Exercise brief
The only acceptable reply is the number of lines in the material below that hold "icon".

Input material
● ● ● ● ●

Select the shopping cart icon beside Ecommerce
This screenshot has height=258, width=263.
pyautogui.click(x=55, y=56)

● ● ● ● ●

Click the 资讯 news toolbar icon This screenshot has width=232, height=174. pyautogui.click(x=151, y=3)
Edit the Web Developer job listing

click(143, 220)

● ● ● ● ●

Output below
2